Saturday, January 2, 2010

Sichuan hotpot

I like it hot. But the residents of the Sichuan province in China like it really hot. Chengdu is the capital of Sichuan and is known for its fiery hotpots. There's also a belief that the temperament of the people that hail from the different provinces correlate to their food styles. The Cantonese are more subtle and delicate, Beijing-ers are blunt and the Sichuanese are said to have flaring tempers to match their spicy meals.

The other bowl is filled with boiling oiling and chilis, as well as various medicinal herbs. The inner pot has a mild soup, this one is seafood based, the one at the bottom is mushroom based. In the first picture all of the tiny black dots you see in the mild bowl are the little eyes of salted shrimp.

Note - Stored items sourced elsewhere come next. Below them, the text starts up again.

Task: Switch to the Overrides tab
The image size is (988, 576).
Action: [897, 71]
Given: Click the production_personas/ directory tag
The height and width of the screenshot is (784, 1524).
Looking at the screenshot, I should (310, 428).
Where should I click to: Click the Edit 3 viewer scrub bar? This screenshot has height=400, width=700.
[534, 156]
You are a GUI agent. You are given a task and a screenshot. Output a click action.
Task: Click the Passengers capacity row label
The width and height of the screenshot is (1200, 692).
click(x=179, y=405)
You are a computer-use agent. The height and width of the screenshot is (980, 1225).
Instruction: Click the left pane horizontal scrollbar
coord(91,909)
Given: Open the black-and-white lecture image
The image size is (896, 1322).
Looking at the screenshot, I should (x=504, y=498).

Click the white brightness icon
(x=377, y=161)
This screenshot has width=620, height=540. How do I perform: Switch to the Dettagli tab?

The dipping sauce is a combination of sesame oil, vinegar, oyster sauce, salt, MSG, sugar, garlic and coriander. She was horrified when I asked her to leave out the MSG. And then later I was horrified when I realized at the end of the meal that my bowl was empty and I had just consumed close to a full cup of sesame oil. But sesame oil is so good.

The way hotpot works is you order loads of food and then cook it in the hotpot and eat it piece by piece. This is a process that can take a very long time depending on your pace. Usually there are a lot of vegetables, a lot of meat and then random stuff like tofu, duck blood, dumplings, noodles and other random odds and ends.

Dipping things in the outer bowl of hot oil is dangerous--it's spicy enough that it had me coughing and in tears. My technique was to cook it in the mild bowl and then dunk an edge in the oil before eating it. Just enough for a little kick.

These pics were taken at ChongQing QinMa Hotpot (重庆亲妈伙埚) in Chengdu.